WORK REQUEST - What is needed here is an exact transcription of the entries that follow.

----

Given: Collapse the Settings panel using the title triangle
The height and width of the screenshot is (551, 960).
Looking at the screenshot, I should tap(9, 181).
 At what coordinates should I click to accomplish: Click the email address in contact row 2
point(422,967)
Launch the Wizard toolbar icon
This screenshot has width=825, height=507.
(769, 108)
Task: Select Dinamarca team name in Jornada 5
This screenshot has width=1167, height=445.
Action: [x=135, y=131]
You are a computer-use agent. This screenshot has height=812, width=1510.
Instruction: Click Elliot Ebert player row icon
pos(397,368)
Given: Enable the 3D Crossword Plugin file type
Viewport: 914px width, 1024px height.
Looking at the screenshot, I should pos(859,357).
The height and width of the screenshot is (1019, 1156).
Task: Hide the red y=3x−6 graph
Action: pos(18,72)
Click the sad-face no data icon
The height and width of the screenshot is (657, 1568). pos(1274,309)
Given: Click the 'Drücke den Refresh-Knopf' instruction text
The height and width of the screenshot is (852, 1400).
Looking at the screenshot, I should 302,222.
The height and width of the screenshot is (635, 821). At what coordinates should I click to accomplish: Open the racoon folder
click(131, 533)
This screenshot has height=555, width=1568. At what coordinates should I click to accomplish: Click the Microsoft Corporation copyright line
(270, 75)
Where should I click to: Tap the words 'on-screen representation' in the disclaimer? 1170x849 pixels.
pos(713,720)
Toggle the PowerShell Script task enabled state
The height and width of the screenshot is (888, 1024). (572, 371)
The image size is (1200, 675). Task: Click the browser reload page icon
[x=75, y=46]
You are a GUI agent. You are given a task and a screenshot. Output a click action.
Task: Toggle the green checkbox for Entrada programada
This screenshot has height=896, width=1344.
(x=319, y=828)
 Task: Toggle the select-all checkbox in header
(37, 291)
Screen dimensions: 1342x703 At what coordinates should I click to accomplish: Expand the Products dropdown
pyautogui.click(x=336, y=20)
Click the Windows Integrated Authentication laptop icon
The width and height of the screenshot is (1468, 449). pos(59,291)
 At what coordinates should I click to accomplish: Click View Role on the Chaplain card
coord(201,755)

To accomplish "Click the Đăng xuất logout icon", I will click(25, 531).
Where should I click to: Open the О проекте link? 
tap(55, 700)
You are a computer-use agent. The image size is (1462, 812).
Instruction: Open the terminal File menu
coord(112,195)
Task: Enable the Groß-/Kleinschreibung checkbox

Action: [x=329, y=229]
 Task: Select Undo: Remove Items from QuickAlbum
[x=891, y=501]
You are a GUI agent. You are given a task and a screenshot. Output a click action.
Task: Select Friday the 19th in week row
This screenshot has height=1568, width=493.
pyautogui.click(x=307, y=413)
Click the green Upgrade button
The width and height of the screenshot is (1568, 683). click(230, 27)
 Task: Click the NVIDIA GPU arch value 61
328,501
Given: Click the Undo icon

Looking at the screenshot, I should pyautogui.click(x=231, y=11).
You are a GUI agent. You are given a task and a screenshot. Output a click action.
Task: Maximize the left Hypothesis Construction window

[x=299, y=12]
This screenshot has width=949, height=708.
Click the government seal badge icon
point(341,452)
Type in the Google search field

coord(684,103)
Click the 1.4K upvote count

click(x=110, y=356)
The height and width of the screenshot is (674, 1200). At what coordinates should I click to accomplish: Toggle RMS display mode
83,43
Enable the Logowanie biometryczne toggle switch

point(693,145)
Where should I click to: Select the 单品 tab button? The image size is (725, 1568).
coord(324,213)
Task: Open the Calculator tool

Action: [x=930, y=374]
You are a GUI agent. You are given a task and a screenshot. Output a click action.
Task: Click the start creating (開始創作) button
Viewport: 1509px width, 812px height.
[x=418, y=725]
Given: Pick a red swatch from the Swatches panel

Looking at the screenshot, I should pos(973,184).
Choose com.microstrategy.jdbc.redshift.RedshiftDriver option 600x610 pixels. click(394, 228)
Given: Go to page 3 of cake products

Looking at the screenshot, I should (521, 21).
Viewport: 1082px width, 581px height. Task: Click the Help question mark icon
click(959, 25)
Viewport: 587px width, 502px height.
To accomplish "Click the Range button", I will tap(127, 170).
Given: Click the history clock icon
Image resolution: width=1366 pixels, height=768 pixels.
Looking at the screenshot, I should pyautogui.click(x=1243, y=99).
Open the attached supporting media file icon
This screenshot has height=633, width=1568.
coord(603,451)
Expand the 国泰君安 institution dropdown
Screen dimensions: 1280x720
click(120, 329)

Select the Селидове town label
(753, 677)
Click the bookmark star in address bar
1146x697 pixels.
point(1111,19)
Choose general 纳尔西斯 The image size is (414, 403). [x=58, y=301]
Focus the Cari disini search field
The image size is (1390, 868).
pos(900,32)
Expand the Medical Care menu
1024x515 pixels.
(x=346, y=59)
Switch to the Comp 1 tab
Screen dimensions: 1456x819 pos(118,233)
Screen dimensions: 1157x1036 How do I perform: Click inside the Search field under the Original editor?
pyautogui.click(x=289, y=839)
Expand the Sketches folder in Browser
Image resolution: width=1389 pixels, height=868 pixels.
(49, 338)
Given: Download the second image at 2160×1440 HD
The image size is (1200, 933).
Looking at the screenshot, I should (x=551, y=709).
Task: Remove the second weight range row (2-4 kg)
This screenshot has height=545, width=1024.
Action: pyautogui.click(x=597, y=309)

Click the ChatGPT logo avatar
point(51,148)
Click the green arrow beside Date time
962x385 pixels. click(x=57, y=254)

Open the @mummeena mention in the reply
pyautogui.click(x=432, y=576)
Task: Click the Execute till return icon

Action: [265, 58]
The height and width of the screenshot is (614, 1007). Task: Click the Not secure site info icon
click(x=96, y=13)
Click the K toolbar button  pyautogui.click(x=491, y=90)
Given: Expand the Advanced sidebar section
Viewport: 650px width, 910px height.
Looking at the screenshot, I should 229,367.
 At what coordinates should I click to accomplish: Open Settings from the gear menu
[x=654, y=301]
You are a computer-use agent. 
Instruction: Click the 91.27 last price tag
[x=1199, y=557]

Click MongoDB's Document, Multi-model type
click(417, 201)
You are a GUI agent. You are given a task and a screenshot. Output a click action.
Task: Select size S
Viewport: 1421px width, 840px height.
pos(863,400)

----

OUTPUT OF THE TASK -
Given: Collapse the Settings panel using the title triangle
The height and width of the screenshot is (551, 960).
Looking at the screenshot, I should tap(9, 181).
 At what coordinates should I click to accomplish: Click the email address in contact row 2
point(422,967)
Launch the Wizard toolbar icon
This screenshot has width=825, height=507.
(769, 108)
Task: Select Dinamarca team name in Jornada 5
This screenshot has width=1167, height=445.
Action: [x=135, y=131]
You are a computer-use agent. This screenshot has height=812, width=1510.
Instruction: Click Elliot Ebert player row icon
pos(397,368)
Given: Enable the 3D Crossword Plugin file type
Viewport: 914px width, 1024px height.
Looking at the screenshot, I should pos(859,357).
The height and width of the screenshot is (1019, 1156).
Task: Hide the red y=3x−6 graph
Action: pos(18,72)
Click the sad-face no data icon
The height and width of the screenshot is (657, 1568). pos(1274,309)
Given: Click the 'Drücke den Refresh-Knopf' instruction text
The height and width of the screenshot is (852, 1400).
Looking at the screenshot, I should 302,222.
The height and width of the screenshot is (635, 821). At what coordinates should I click to accomplish: Open the racoon folder
click(131, 533)
This screenshot has height=555, width=1568. At what coordinates should I click to accomplish: Click the Microsoft Corporation copyright line
(270, 75)
Where should I click to: Tap the words 'on-screen representation' in the disclaimer? 1170x849 pixels.
pos(713,720)
Toggle the PowerShell Script task enabled state
The height and width of the screenshot is (888, 1024). (572, 371)
The image size is (1200, 675). Task: Click the browser reload page icon
[x=75, y=46]
You are a GUI agent. You are given a task and a screenshot. Output a click action.
Task: Toggle the green checkbox for Entrada programada
This screenshot has height=896, width=1344.
(x=319, y=828)
 Task: Toggle the select-all checkbox in header
(37, 291)
Screen dimensions: 1342x703 At what coordinates should I click to accomplish: Expand the Products dropdown
pyautogui.click(x=336, y=20)
Click the Windows Integrated Authentication laptop icon
The width and height of the screenshot is (1468, 449). pos(59,291)
 At what coordinates should I click to accomplish: Click View Role on the Chaplain card
coord(201,755)

To accomplish "Click the Đăng xuất logout icon", I will click(25, 531).
Where should I click to: Open the О проекте link? 
tap(55, 700)
You are a computer-use agent. The image size is (1462, 812).
Instruction: Open the terminal File menu
coord(112,195)
Task: Enable the Groß-/Kleinschreibung checkbox

Action: [x=329, y=229]
 Task: Select Undo: Remove Items from QuickAlbum
[x=891, y=501]
You are a GUI agent. You are given a task and a screenshot. Output a click action.
Task: Select Friday the 19th in week row
This screenshot has height=1568, width=493.
pyautogui.click(x=307, y=413)
Click the green Upgrade button
The width and height of the screenshot is (1568, 683). click(230, 27)
 Task: Click the NVIDIA GPU arch value 61
328,501
Given: Click the Undo icon

Looking at the screenshot, I should pyautogui.click(x=231, y=11).
You are a GUI agent. You are given a task and a screenshot. Output a click action.
Task: Maximize the left Hypothesis Construction window

[x=299, y=12]
This screenshot has width=949, height=708.
Click the government seal badge icon
point(341,452)
Type in the Google search field

coord(684,103)
Click the 1.4K upvote count

click(x=110, y=356)
The height and width of the screenshot is (674, 1200). At what coordinates should I click to accomplish: Toggle RMS display mode
83,43
Enable the Logowanie biometryczne toggle switch

point(693,145)
Where should I click to: Select the 单品 tab button? The image size is (725, 1568).
coord(324,213)
Task: Open the Calculator tool

Action: [x=930, y=374]
You are a GUI agent. You are given a task and a screenshot. Output a click action.
Task: Click the start creating (開始創作) button
Viewport: 1509px width, 812px height.
[x=418, y=725]
Given: Pick a red swatch from the Swatches panel

Looking at the screenshot, I should pos(973,184).
Choose com.microstrategy.jdbc.redshift.RedshiftDriver option 600x610 pixels. click(394, 228)
Given: Go to page 3 of cake products

Looking at the screenshot, I should (521, 21).
Viewport: 1082px width, 581px height. Task: Click the Help question mark icon
click(959, 25)
Viewport: 587px width, 502px height.
To accomplish "Click the Range button", I will tap(127, 170).
Given: Click the history clock icon
Image resolution: width=1366 pixels, height=768 pixels.
Looking at the screenshot, I should pyautogui.click(x=1243, y=99).
Open the attached supporting media file icon
This screenshot has height=633, width=1568.
coord(603,451)
Expand the 国泰君安 institution dropdown
Screen dimensions: 1280x720
click(120, 329)

Select the Селидове town label
(753, 677)
Click the bookmark star in address bar
1146x697 pixels.
point(1111,19)
Choose general 纳尔西斯 The image size is (414, 403). [x=58, y=301]
Focus the Cari disini search field
The image size is (1390, 868).
pos(900,32)
Expand the Medical Care menu
1024x515 pixels.
(x=346, y=59)
Switch to the Comp 1 tab
Screen dimensions: 1456x819 pos(118,233)
Screen dimensions: 1157x1036 How do I perform: Click inside the Search field under the Original editor?
pyautogui.click(x=289, y=839)
Expand the Sketches folder in Browser
Image resolution: width=1389 pixels, height=868 pixels.
(49, 338)
Given: Download the second image at 2160×1440 HD
The image size is (1200, 933).
Looking at the screenshot, I should (x=551, y=709).
Task: Remove the second weight range row (2-4 kg)
This screenshot has height=545, width=1024.
Action: pyautogui.click(x=597, y=309)

Click the ChatGPT logo avatar
point(51,148)
Click the green arrow beside Date time
962x385 pixels. click(x=57, y=254)

Open the @mummeena mention in the reply
pyautogui.click(x=432, y=576)
Task: Click the Execute till return icon

Action: [265, 58]
The height and width of the screenshot is (614, 1007). Task: Click the Not secure site info icon
click(x=96, y=13)
Click the K toolbar button  pyautogui.click(x=491, y=90)
Given: Expand the Advanced sidebar section
Viewport: 650px width, 910px height.
Looking at the screenshot, I should 229,367.
 At what coordinates should I click to accomplish: Open Settings from the gear menu
[x=654, y=301]
You are a computer-use agent. 
Instruction: Click the 91.27 last price tag
[x=1199, y=557]

Click MongoDB's Document, Multi-model type
click(417, 201)
You are a GUI agent. You are given a task and a screenshot. Output a click action.
Task: Select size S
Viewport: 1421px width, 840px height.
pos(863,400)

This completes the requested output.